Le texte de la plainte affirmait que Merrill Lynch à l'époque n'employait pas assez de Noirs, qui ne représentaient que 2% des courtiers de la firme, ne leur donnait pas assez de promotions, ne les nommait pas aux emplois à rémunération élevée, les cantonnait dans des postes d'employés ou ne générant pas de gros chiffres d'affaires.

Merrill Lynch était aussi accusée d'«empêcher les employés afro-américains de participer à des séminaires de formation pour devenir des cadres supérieurs, ou de retirer des comptes et clients aux courtiers noirs pour les attribuer à des courtiers blancs».

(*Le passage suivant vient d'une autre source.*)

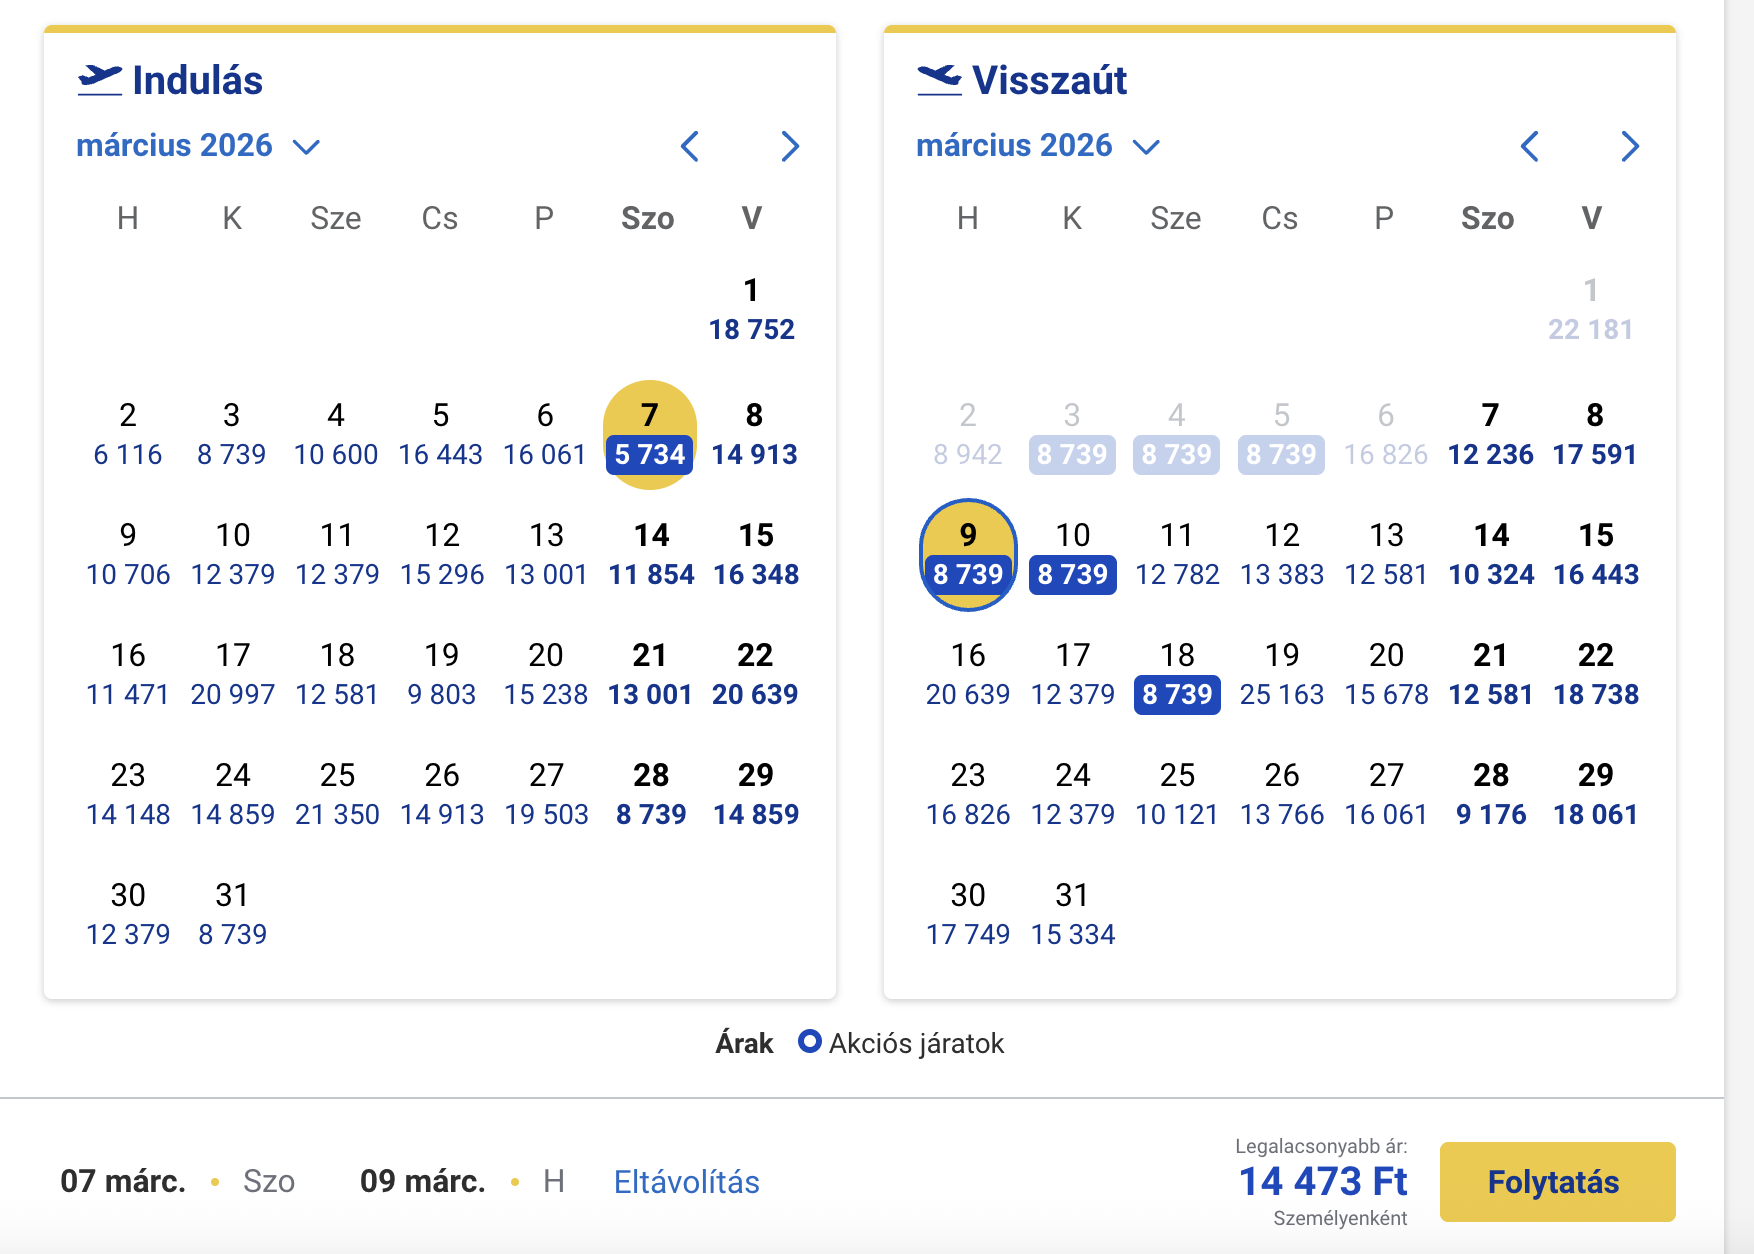The image size is (1754, 1254).
Task: Choose return date 28 priced 9 176
Action: click(x=1491, y=794)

Le principal plaignant, George McReynolds, était entré chez Merrill Lynch en 1983 et il y travaille toujours comme conseiller financier.

Il détaillait dans le texte de la plainte les discriminations dont il aurait fait l'objet et notamment le fait que des dirigeants de sa succursale faisaient des commentaires méprisants sur les employés noirs.

Ces pratiques «ne concernent pas seulement Merrill Lynch parmi les grandes banques et maisons de courtage de Wall Street», remarque Mme Bish, qui conclut qu'il reste «beaucoup à faire» dans le domaine des discriminations raciales dans le monde du travail aux États-Unis.

Cette annonce est intervenue alors qu'était célébré mercredi à Washington le 50e anniversaire du discours de Martin Luther King «I Have a dream» qui ouvrit la voie à la fin de la ségrégation raciale dans le pays.